Cuomo Proposes Buying Flood-Prone Properties

Monday, February 04, 2013

Buildings in the Rockaways deemed unsafe by the city after Hurricane Sandy. Buildings in the Rockaways deemed unsafe by the city after Hurricane Sandy. (Stephen Nessen/WNYC)

Governor Andrew Cuomo is proposing to purchase and demolish homes in flood-prone areas to create more undeveloped coastline for the state.

The state could spend as much as $400 million on the program, according to The New York Times.  It would require approval from the federal government.

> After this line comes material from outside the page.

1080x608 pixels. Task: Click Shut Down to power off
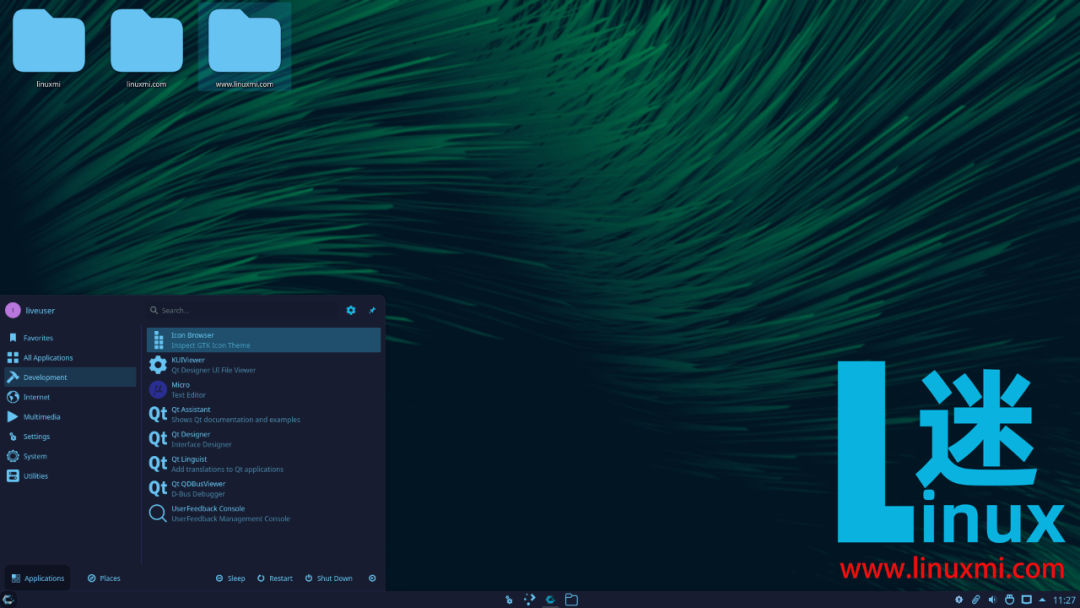tap(328, 577)
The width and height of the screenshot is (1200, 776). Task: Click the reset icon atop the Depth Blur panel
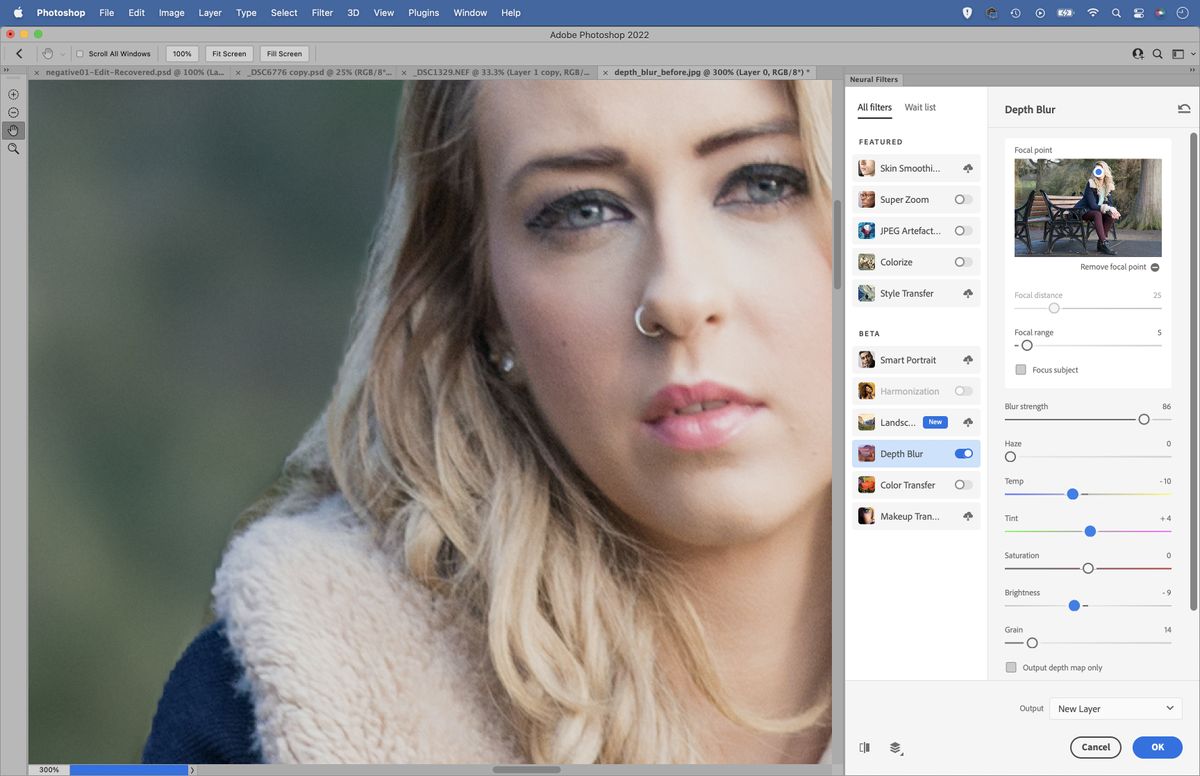(1184, 108)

Residents of some 10,000 homes in flood-prone areas would be offered the pre-storm value of the house in order to relocate. Some in particularly vulnerable areas would also get a bonus to sell. In some neighborhoods deemed to be at extreme risk, residents would be offered a second bonus if an entire block agrees to leave. 

The purchased land would be turned into parkland or natural buffers against future storms, such as wetlands or dunes. 

The buyout plan would require approval from the federal Department of Housing and Urban Development.

Thomas Kaplan, a reporter with The Times, has been talking to homeowners. He said he's heard mixed reactions to the proposal.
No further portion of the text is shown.